▶ **Stored data**
/---
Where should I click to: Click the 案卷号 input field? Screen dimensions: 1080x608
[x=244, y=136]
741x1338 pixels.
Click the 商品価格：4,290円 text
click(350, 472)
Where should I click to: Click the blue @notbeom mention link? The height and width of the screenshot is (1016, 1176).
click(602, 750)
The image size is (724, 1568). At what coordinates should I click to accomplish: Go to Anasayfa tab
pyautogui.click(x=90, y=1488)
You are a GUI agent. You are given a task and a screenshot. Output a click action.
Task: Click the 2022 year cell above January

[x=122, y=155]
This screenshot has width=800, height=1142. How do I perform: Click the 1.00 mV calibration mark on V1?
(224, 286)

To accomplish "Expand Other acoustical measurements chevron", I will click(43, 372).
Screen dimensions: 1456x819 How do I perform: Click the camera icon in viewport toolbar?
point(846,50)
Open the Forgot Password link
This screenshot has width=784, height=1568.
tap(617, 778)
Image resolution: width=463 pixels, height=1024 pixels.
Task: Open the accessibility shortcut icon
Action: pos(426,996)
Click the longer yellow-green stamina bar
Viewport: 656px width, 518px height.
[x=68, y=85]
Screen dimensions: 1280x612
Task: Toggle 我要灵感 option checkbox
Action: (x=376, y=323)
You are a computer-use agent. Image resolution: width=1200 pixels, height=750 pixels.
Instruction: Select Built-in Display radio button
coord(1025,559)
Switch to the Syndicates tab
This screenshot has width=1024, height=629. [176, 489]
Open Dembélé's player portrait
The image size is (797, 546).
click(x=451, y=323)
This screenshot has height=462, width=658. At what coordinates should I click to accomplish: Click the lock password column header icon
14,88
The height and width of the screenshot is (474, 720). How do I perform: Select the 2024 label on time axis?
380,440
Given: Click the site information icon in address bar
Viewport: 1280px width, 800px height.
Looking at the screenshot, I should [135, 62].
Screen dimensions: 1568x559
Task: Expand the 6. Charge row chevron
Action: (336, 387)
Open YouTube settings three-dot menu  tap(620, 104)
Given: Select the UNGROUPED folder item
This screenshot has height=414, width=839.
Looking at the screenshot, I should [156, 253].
\---
▶ **What the task requires**
Starting at the line with "You are a GUI", print each remaining line of the listing above exactly as it appears.

▶ **Answer to this exercise**
You are a GUI agent. You are given a task and a screenshot. Output a click action.
Task: Click the 2022 year cell above January

[x=122, y=155]
This screenshot has width=800, height=1142. How do I perform: Click the 1.00 mV calibration mark on V1?
(224, 286)

To accomplish "Expand Other acoustical measurements chevron", I will click(43, 372).
Screen dimensions: 1456x819 How do I perform: Click the camera icon in viewport toolbar?
point(846,50)
Open the Forgot Password link
This screenshot has width=784, height=1568.
tap(617, 778)
Image resolution: width=463 pixels, height=1024 pixels.
Task: Open the accessibility shortcut icon
Action: pos(426,996)
Click the longer yellow-green stamina bar
Viewport: 656px width, 518px height.
[x=68, y=85]
Screen dimensions: 1280x612
Task: Toggle 我要灵感 option checkbox
Action: (x=376, y=323)
You are a computer-use agent. Image resolution: width=1200 pixels, height=750 pixels.
Instruction: Select Built-in Display radio button
coord(1025,559)
Switch to the Syndicates tab
This screenshot has width=1024, height=629. [176, 489]
Open Dembélé's player portrait
The image size is (797, 546).
click(x=451, y=323)
This screenshot has height=462, width=658. At what coordinates should I click to accomplish: Click the lock password column header icon
14,88
The height and width of the screenshot is (474, 720). How do I perform: Select the 2024 label on time axis?
380,440
Given: Click the site information icon in address bar
Viewport: 1280px width, 800px height.
Looking at the screenshot, I should [135, 62].
Screen dimensions: 1568x559
Task: Expand the 6. Charge row chevron
Action: (336, 387)
Open YouTube settings three-dot menu  tap(620, 104)
Given: Select the UNGROUPED folder item
This screenshot has height=414, width=839.
Looking at the screenshot, I should [156, 253].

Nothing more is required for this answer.